In the text on wheat protein, write out everything from "This project builds" down to "be better alternatives.", replacing "leaf burn" with "leaf scorch".

EXCERPT TO READ:
☆ ☆ ☆ ☆ ☆ ☆ ☆

Increasing Wheat Protein with a Post Emergent Applications of UAN vs Dissolved Urea

The main focus of this project is to demonstrate the effect of an additional application of N in the late season on wheat yield, and /or grain protein increase compared to application of all recommended N at the seeding stage.

  • Term:  2 year, beginning 2019

  • Funding Amount: $ 172,500

  • Lead Researcher(s): Mike Hall (East Central Research Foundation, Yorkton, SK)

  • Funding Partners: N/A

Project Description

The main focus of this project is to demonstrate the effect of an additional application of N in the late season on wheat yield, and /or grain protein increase compared to application of all recommended N at the seeding stage.

This project builds on the previously funded ADOPT project on increasing wheat protein using post-anthesis UAN application.  Recently producers have been disappointed by low levels of grain protein. Post-emergent application of N fertilizer is one of the options to increase grain protein during the growing season. The results from this practice vary, but it is more likely to be economical when the yield potential is high, and soil N is inadequate to maintain high protein levels. Applying nitrogen as a foliar spray (UAN) is convenient for producers, and seem to be an efficient way to get N into the plant quickly later in the season. However, applying N in this manner comes with a higher risk of leaf burn, and subsequent yield loss, unless diluted.  Foliar sprays with dissolved urea, and dribble banding could be better alternatives.

☆ ☆ ☆ ☆ ☆ ☆ ☆

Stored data
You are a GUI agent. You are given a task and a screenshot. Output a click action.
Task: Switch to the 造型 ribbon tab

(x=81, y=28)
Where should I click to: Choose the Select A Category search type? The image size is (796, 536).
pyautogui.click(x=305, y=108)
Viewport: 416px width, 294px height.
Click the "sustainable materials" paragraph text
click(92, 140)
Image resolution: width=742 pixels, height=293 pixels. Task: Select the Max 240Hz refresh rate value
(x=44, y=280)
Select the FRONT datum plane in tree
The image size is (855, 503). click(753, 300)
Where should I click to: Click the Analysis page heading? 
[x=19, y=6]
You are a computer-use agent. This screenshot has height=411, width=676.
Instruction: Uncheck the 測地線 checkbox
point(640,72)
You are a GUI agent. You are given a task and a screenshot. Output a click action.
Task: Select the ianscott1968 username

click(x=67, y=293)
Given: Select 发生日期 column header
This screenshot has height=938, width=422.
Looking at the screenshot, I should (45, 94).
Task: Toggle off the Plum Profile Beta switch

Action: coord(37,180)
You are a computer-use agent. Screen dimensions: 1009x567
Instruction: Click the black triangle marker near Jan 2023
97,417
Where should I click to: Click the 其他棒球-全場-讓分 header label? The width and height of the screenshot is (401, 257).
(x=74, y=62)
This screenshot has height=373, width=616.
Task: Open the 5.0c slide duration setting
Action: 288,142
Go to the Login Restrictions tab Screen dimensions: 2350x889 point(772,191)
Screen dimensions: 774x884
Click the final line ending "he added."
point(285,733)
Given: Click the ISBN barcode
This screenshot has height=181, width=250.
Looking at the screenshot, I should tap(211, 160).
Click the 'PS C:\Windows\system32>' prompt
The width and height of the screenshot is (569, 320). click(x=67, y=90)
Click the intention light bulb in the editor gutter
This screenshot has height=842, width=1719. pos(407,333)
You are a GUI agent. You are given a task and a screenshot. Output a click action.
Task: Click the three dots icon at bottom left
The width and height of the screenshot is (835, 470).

☆ ☆ ☆ ☆ ☆ ☆ ☆

EXERCISE RESULT:
This project builds on the previously funded ADOPT project on increasing wheat protein using post-anthesis UAN application.  Recently producers have been disappointed by low levels of grain protein. Post-emergent application of N fertilizer is one of the options to increase grain protein during the growing season. The results from this practice vary, but it is more likely to be economical when the yield potential is high, and soil N is inadequate to maintain high protein levels. Applying nitrogen as a foliar spray (UAN) is convenient for producers, and seem to be an efficient way to get N into the plant quickly later in the season. However, applying N in this manner comes with a higher risk of leaf scorch, and subsequent yield loss, unless diluted.  Foliar sprays with dissolved urea, and dribble banding could be better alternatives.